--- DIRECTION ---
Rename "CATEGORIES" to "SECTIONS" everywhere it occurs in the listing below, leaving every other part unchanged. Omit the picture from your reproduction.

Document and screenshot pointing entries
----------------
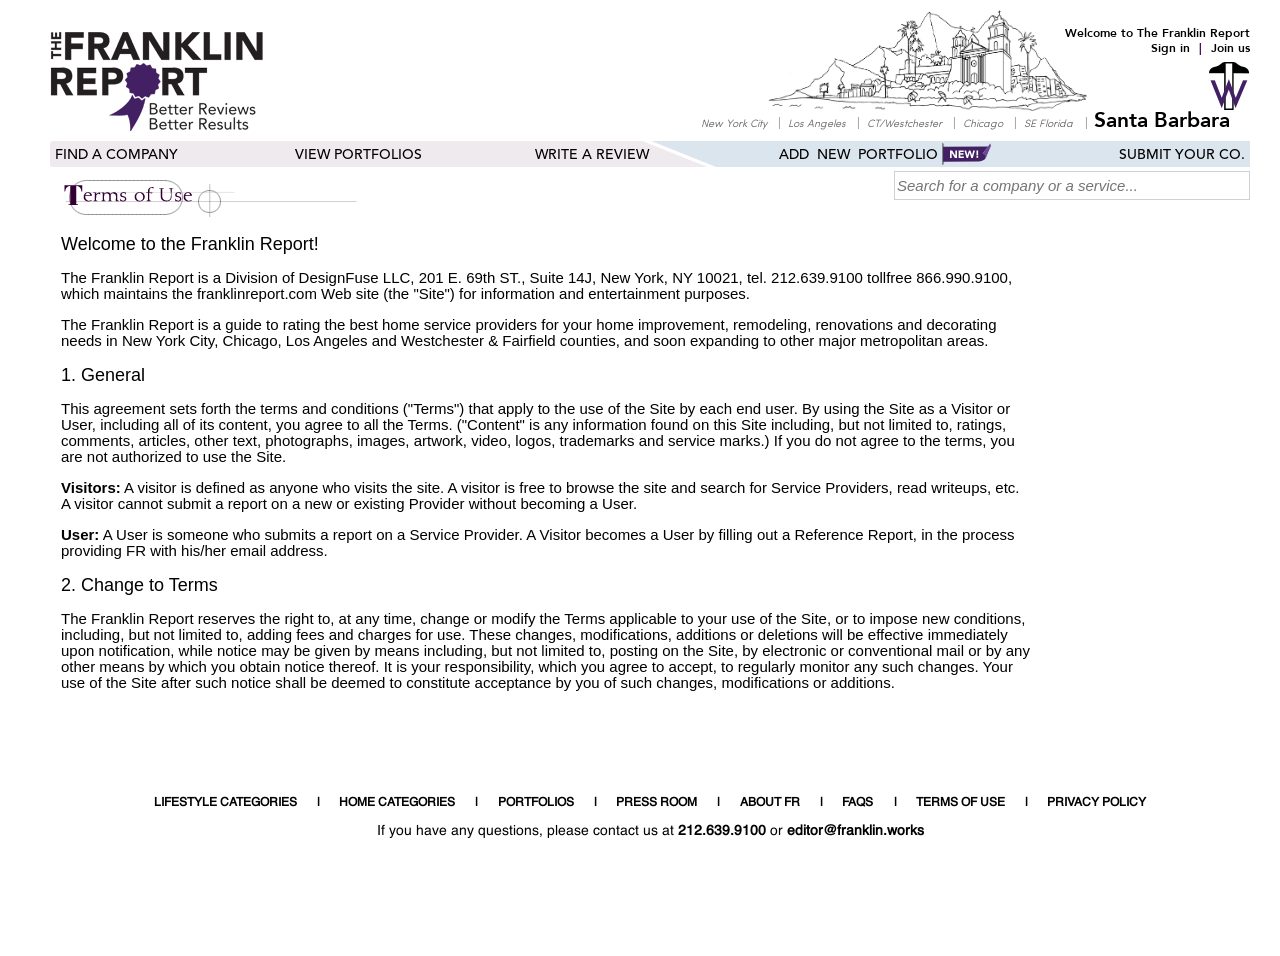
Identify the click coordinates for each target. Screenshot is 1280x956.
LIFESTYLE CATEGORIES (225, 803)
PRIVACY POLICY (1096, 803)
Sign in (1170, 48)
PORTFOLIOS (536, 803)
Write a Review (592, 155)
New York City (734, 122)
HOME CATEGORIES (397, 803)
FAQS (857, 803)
----------------
--- EXERCISE RESPONSE ---
Identify the click coordinates for each target. Screenshot is 1280x956.
LIFESTYLE SECTIONS (225, 803)
PRIVACY POLICY (1096, 803)
Sign in (1170, 48)
PORTFOLIOS (536, 803)
Write a Review (592, 155)
New York City (734, 122)
HOME SECTIONS (397, 803)
FAQS (857, 803)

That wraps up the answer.